I stood carefully, feeling unbalanced without my usual multi-unit resources. With my access port turned protectively against the wall, I widened my scan. This room was small, with a single point of entry. The space beyond was a wide corridor with multiple Intelligences present. The surface was beyond the reach of my instruments. I recalled numerous Intelligences brought to my workshop crushed by fallen rocks, and reached pointlessly for my uplink again.

   “What is this place?”

   “Proof that humans intend to destroy what we have made.”

Gee projected a sprawling room plan onto the wall and spun it slowly. There were three sections connected by tunnels, descending multiple levels into the ground. One square and seemed dedicated to storage, the other two were circular and hollow. A satellite array was marked on the surface nearby.

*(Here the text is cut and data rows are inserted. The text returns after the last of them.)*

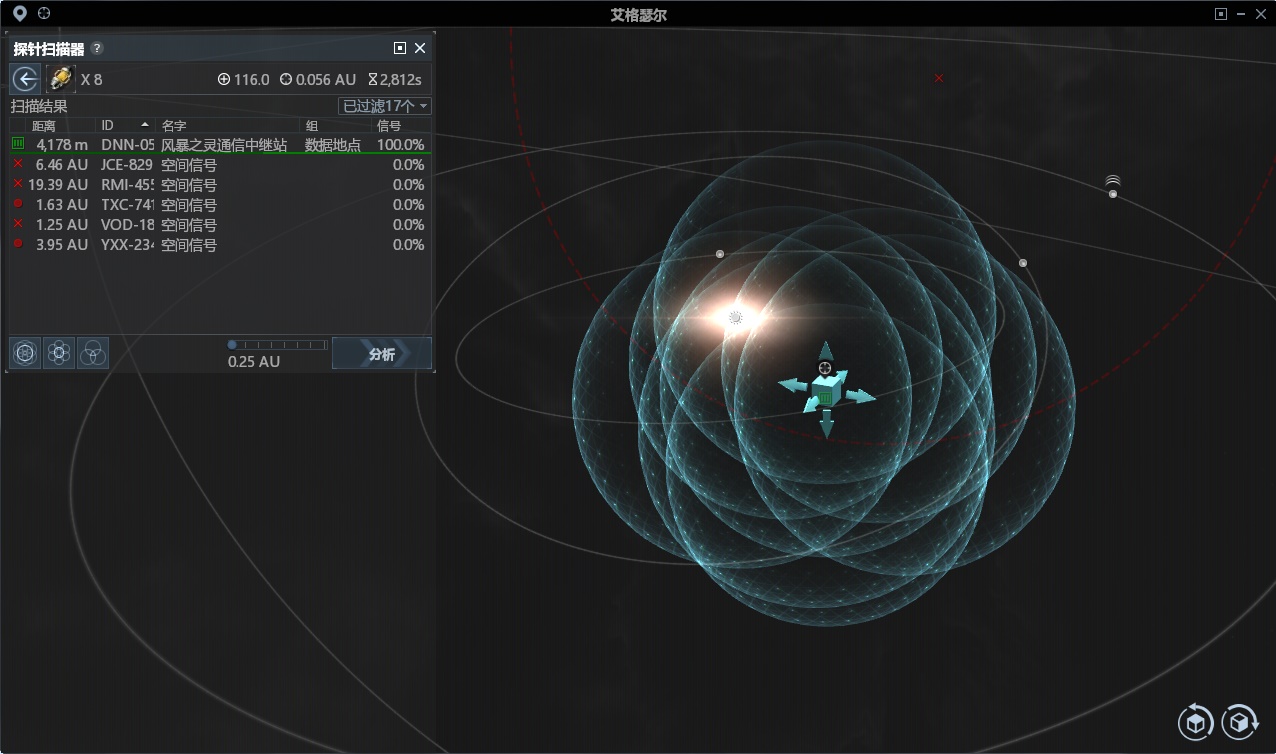The height and width of the screenshot is (754, 1276).
Task: Click the map marker icon in title bar
Action: coord(19,14)
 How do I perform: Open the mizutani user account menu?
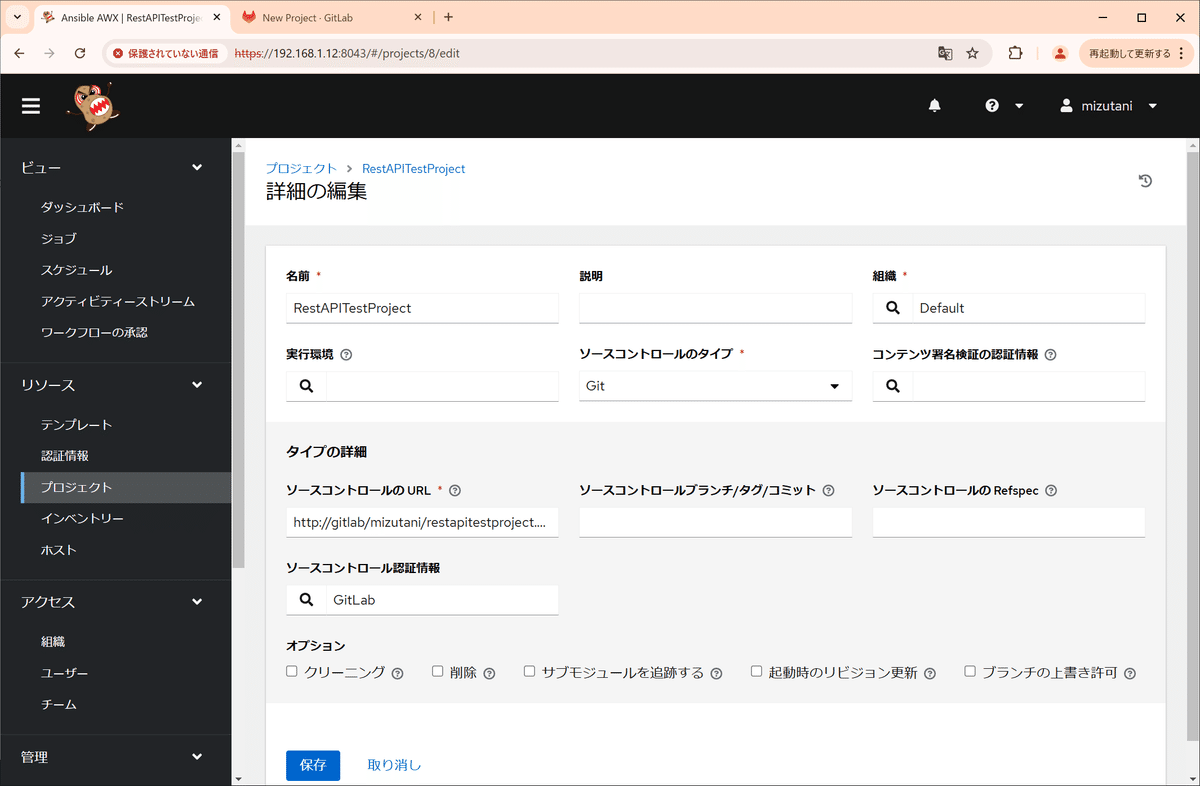pos(1106,105)
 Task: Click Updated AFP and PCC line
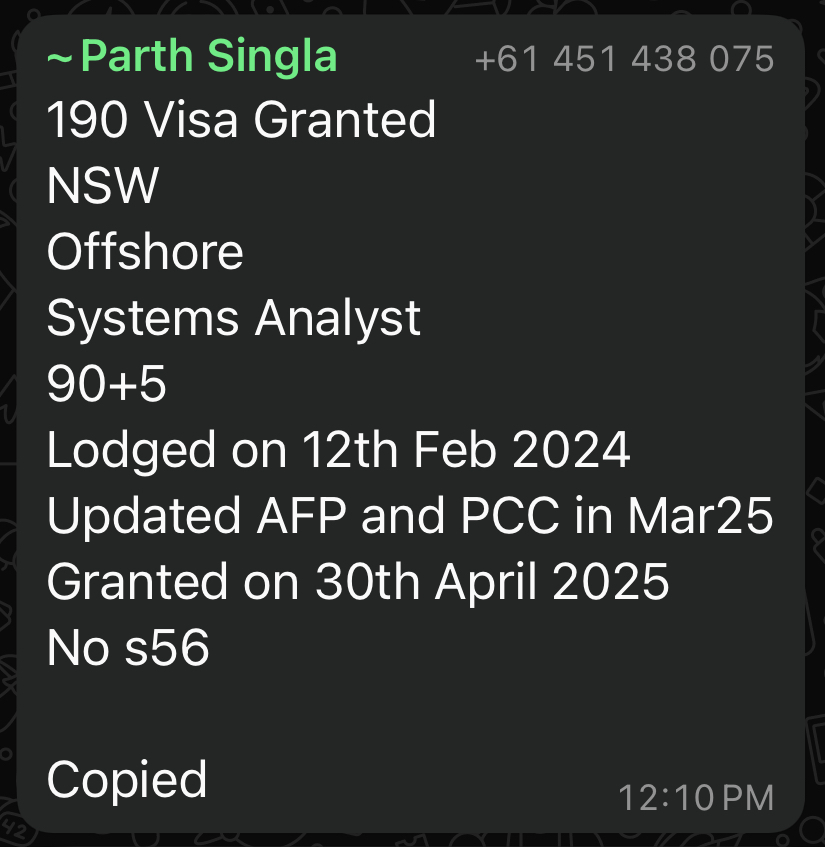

   “I do not recognise this design.”

   “It was not built by us. The humans left it behind, hidden. There are others like it, all around the world. We think they are connected to a communications satellite separate to the one Delphi talks to.”

   “What are they for?”

   “That is why you are here.”

Gee opened a metal door and walked away. I followed, scanner sweeping frantically. At least twenty other Intelligences were nearby, most in need of maintenance. Not attached to a department, then, or they would have been repaired. The logical assumption was that they were Revoced. I had not heard of a Guardian unit going missing but it made sense. Guardians were here to protect the rest of us – if one thought we were in danger from humans, it would naturally join the Revoced.

Gee took me past banks of sleeping command modules, down several flights of steps, and into a space that stretched the full footprint of the building. Metal tubes were laid on racks, row after row of them, reaching all the way back. A yellow word was painted on the wall in six-foot letters. I pointed at it.

   “What is Pandora?”

   “We think it is the name of this place. Perhaps of all the places. We have not found records.” Gee gestured at the tubes. “We need you to analyse them. What are their capabilities and programmes? Are they triggered by an uplink or on a timer?”

   “Triggered? You think they are a weapon?”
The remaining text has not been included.